Stevenson deplored the “racial apartheid” that exists in the American system of justice.
“Our criminal justice system treats you much better if you’re rich and guilty than poor and innocent,” he said, and explained how the Supreme Court has spent years avoiding the issue of racial disparities in death row sentencing because it would then be forced to address it in other crimes.
However, Stevenson continued, the disparities are not inevitable, a conclusion he has come to as the result of growing up in the Brown era, in which advocates came to his community and forced the authorities to start to integrate schools.
“But for that advocacy, commitment, and vision, I wouldn’t be standing here,” he said.
He told about his work with a young woman who had been condemned to death and then life in prison when she was barely 14 years old, and about defending a falsely accused black man in the hometown of Harper Lee, in which an old woman showed him what it meant to face one’s fears and stand up to injustice.
He finished by admitting how tiring and overwhelming it could be to spend one’s life creating justice, but related one final story. Stevenson had filed a motion to have his client – a 15-year-old being tried as an adult – tried as an elderly, rich, white man instead. While he and the judge hollered back and forth, an older black janitor came into the court room and sat down behind him.

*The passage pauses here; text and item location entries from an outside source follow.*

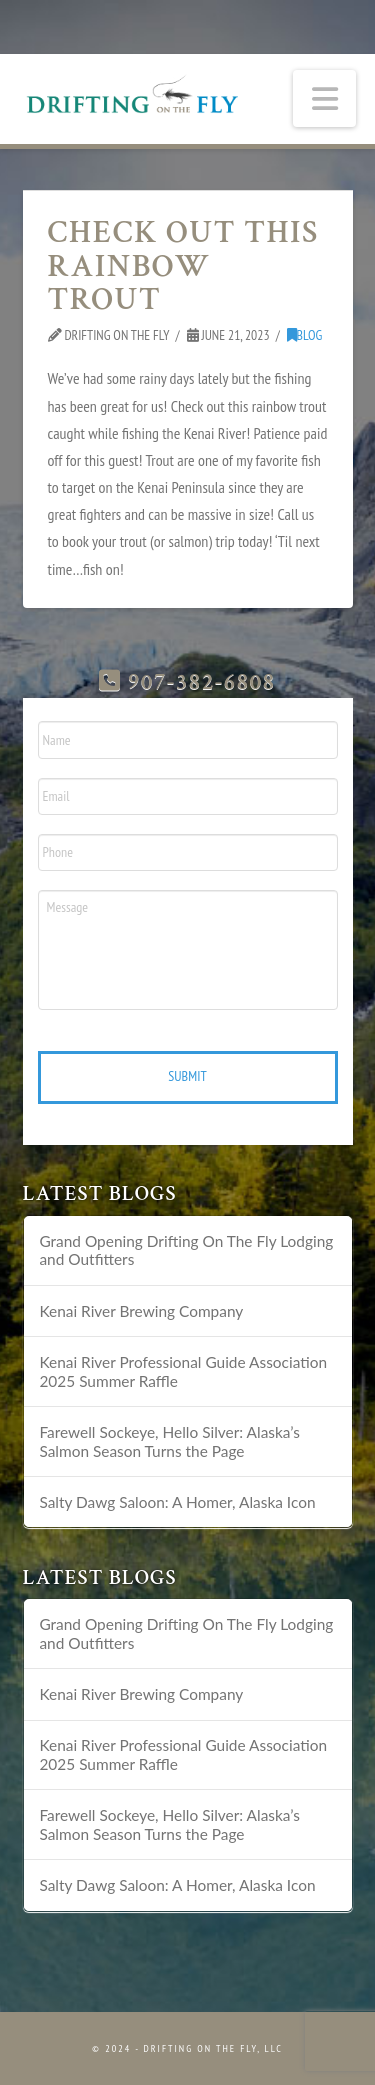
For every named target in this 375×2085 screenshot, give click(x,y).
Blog (305, 335)
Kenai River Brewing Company (141, 1311)
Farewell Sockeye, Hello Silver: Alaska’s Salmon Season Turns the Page (169, 1441)
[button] (325, 98)
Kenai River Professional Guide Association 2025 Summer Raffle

During a recess, when a bailiff tried to kick the janitor out, he turned to Stevenson and said:
“I came into this courtroom to tell this young man, keep your eye on the prize, hold on.”

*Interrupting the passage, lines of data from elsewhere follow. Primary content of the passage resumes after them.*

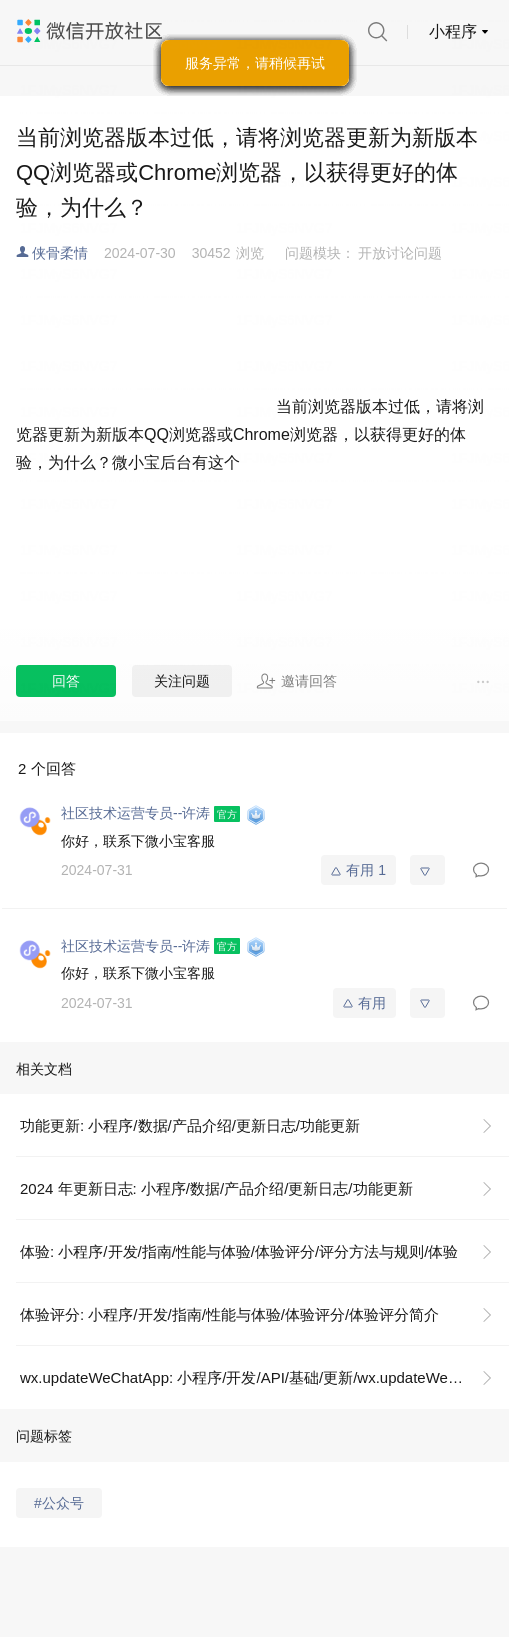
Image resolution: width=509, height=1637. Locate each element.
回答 (66, 681)
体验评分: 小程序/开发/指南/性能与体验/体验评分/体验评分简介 (229, 1314)
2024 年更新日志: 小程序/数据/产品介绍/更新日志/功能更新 (216, 1188)
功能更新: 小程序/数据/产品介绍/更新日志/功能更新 (190, 1125)
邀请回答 (296, 681)
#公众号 (59, 1503)
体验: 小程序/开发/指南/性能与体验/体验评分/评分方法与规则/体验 (239, 1251)
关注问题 (182, 681)
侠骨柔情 (60, 253)
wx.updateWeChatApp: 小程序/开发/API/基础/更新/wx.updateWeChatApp (263, 1377)
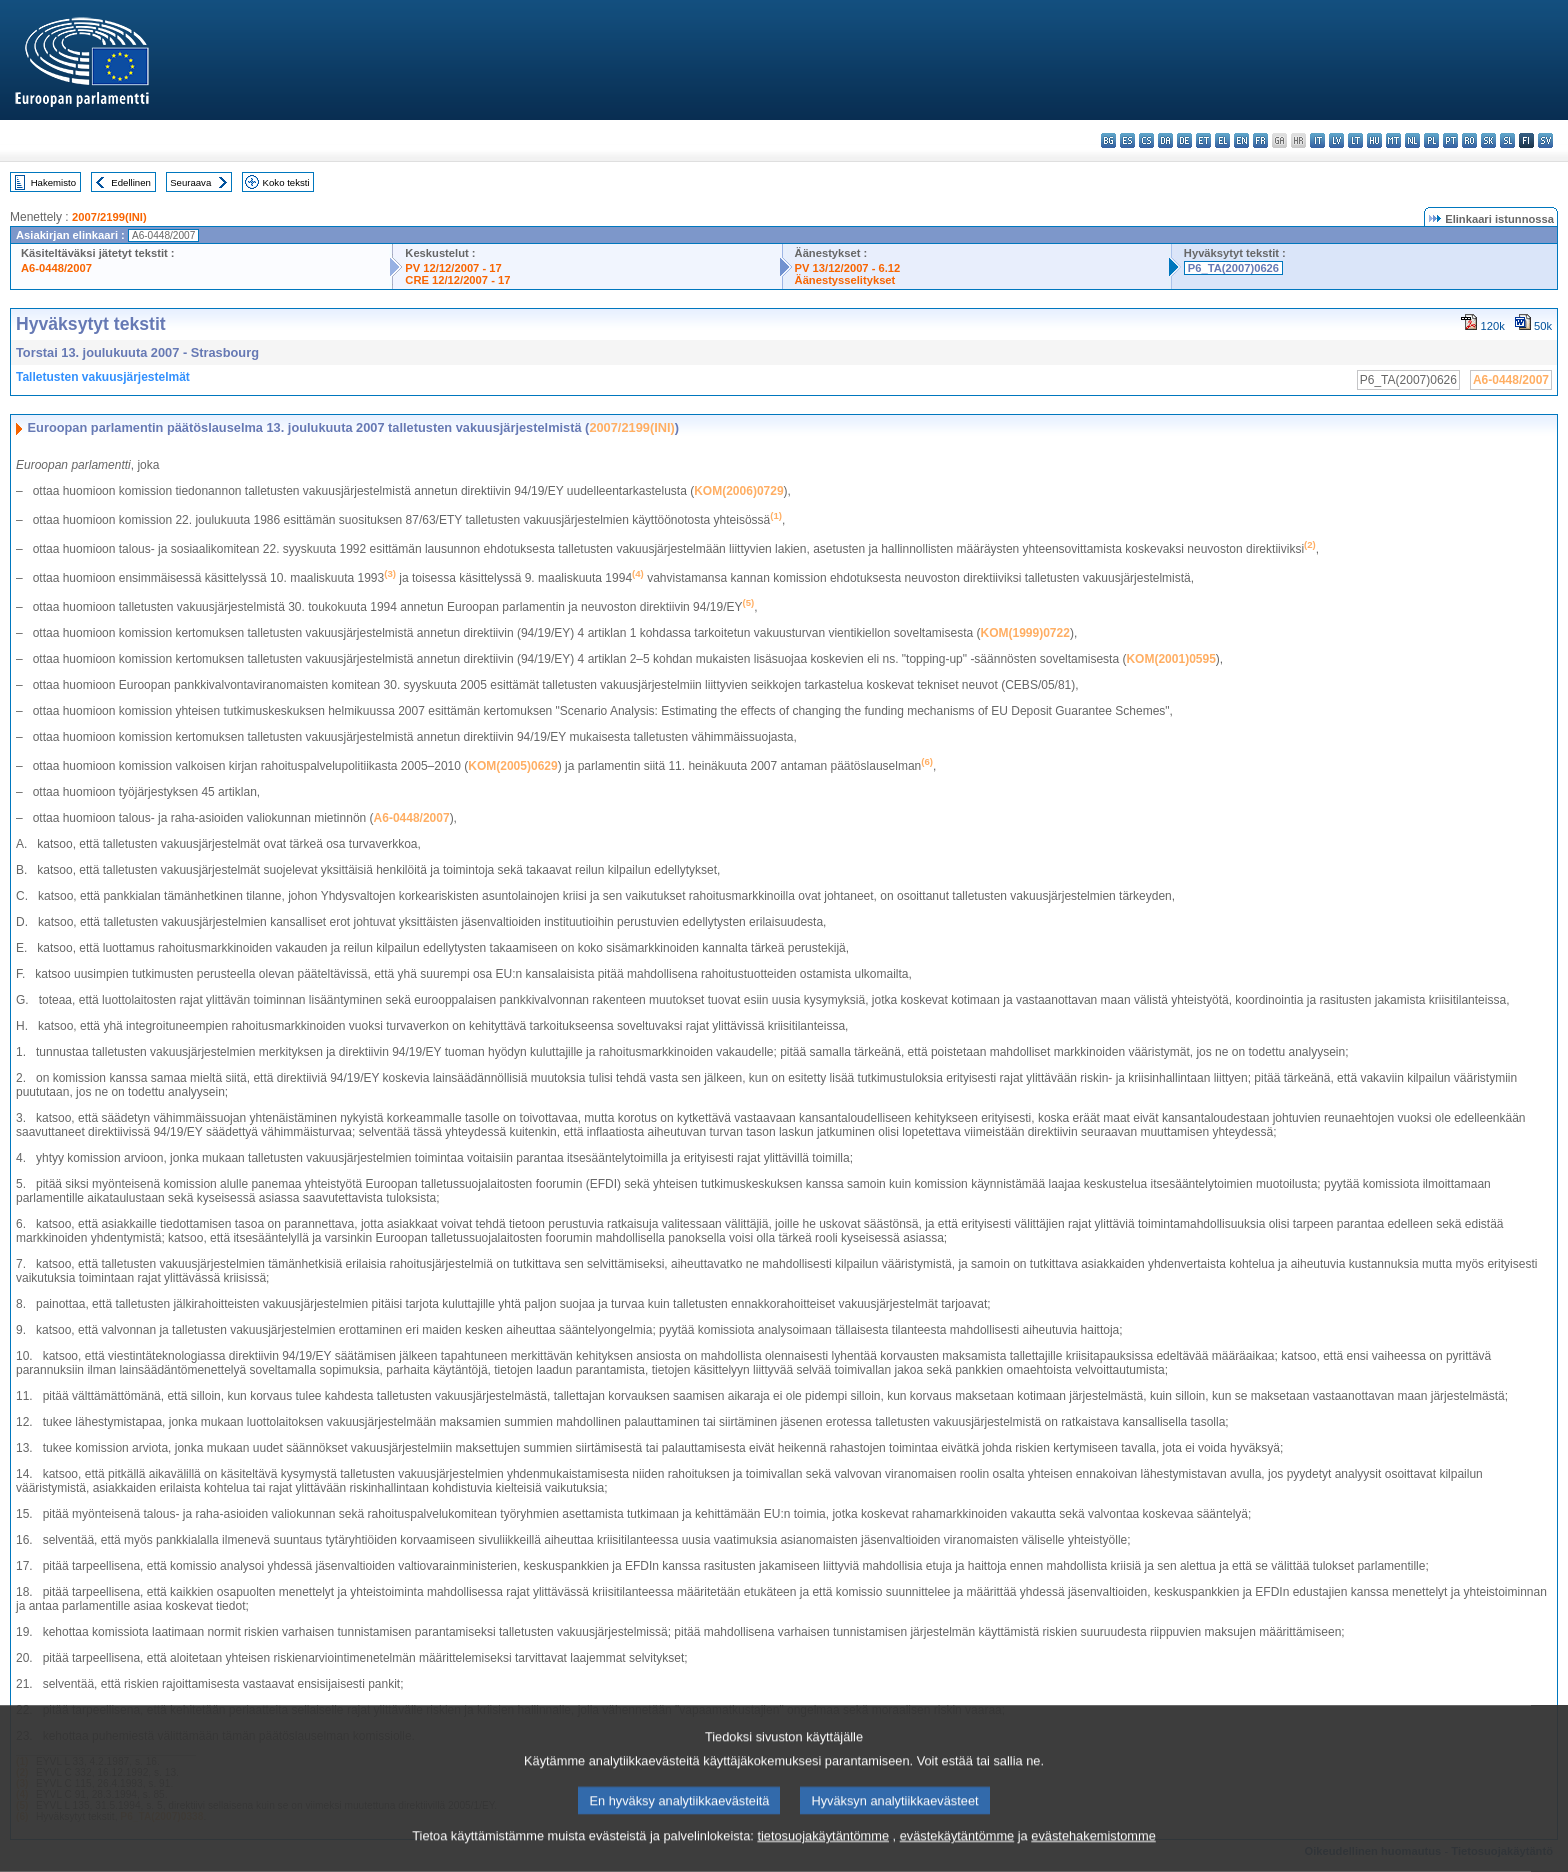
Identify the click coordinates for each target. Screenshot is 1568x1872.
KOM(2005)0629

“You really can create justice,” concluded Stevenson, who received a standing ovation.
Students were deeply impressed by Stevenson’s work and speech.
“He’s the best person they could have chosen to inspire people to work in public interest,” said Erin Carroll, ’09.
“It would be nice to have him every three weeks,” said Jacob Howard, ’09, “Everybody’s exhausted and having someone come in and inspire us was valuable.
Professor David Baron, ’94, followed Stevenson with aplomb, telling students to remember what Stevenson had said.
“Remember it in class,” Barron said. “I don’t make this kind of speech, but a lot of professors in the classroom believe you should be thinking about it.”
Barron went on to address five things that commonly steer students away from public interest work, even if they start law school thinking they may want to head that direction, or simply do not know which way they want to go.
First, students need to avoid the herd mentality and, “Carve out a path for yourself that’s your path.”
Second, students should keep from feeling pressured by family.
“They want life to be nice for you and for you to be happy…Have them call me; I’m happy to talk to them,” Barron said.
Third, it may be better to make less now.
“Right now is not the time when you need to be making a lot of money,” he said, “If you had to plot the chart, you want to go up over time. You’re actual happiness with doing something is not reduced to the paycheck.”
Fourth, get rid of the Saint or Sinner thinking, but “If you think of yourself as a sell-out, you should be doing something else.”
Finally, time horizons can be short-term.
“HLS gives you enormous freedom that you cannot imagine,” he said, “And the one thing HLS can do that will mess it up for you is to leave you thinking. ‘I don’t want to blow it.'”
OPIA Director Alexa Shabecoff concluded the evening by detailing the many opportunities students have to engage in public interest work and urging students to use the website, career guides, and other OPIA resources in exploring different types of work.